## [Input for this task]
┌──
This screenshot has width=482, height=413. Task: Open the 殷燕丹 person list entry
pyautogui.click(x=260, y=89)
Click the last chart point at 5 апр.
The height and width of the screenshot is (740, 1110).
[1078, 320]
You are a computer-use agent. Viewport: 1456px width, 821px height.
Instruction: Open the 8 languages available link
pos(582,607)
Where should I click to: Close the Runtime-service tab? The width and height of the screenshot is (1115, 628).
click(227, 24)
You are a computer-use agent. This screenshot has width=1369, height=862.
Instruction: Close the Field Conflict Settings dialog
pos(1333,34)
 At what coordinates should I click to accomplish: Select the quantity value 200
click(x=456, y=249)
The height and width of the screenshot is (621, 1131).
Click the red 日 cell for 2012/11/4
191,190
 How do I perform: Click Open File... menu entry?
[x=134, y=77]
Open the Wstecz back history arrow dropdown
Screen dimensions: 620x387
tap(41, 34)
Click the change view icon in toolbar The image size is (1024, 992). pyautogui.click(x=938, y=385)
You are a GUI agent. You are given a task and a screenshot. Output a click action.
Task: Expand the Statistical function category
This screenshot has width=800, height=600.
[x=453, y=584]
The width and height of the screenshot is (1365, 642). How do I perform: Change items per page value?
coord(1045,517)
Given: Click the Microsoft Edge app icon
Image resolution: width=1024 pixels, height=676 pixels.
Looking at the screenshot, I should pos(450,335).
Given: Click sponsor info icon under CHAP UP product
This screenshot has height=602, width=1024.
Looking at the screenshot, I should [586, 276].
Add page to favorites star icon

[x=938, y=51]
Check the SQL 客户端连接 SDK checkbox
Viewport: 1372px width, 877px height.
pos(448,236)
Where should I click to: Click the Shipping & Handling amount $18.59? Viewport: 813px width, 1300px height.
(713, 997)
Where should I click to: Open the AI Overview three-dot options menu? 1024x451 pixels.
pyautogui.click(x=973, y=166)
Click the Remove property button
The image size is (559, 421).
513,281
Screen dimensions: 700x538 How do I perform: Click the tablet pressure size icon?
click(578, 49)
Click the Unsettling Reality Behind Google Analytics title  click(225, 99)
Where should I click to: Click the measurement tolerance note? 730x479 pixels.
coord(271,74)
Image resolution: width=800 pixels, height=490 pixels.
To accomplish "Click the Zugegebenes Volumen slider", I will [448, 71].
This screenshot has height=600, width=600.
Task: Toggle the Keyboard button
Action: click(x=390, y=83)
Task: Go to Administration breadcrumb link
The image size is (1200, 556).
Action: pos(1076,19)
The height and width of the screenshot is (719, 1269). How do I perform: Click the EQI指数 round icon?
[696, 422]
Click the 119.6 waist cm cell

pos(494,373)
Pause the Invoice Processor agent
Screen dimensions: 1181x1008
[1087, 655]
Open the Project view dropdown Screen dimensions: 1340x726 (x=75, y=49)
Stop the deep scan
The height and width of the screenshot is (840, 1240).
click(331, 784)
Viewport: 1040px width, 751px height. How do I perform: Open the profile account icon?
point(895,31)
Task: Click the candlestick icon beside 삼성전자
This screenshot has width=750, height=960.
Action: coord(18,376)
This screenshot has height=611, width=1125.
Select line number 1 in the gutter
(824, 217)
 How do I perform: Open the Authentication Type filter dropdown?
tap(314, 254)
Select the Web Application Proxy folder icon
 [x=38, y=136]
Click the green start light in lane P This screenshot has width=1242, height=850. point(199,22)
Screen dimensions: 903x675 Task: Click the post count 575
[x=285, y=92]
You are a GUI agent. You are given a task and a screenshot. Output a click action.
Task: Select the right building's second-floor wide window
└──
## [What the task asks]
After counting the lines of the records above that hold the word "computer", give the total and nothing else.

## [Reply to the exercise]
2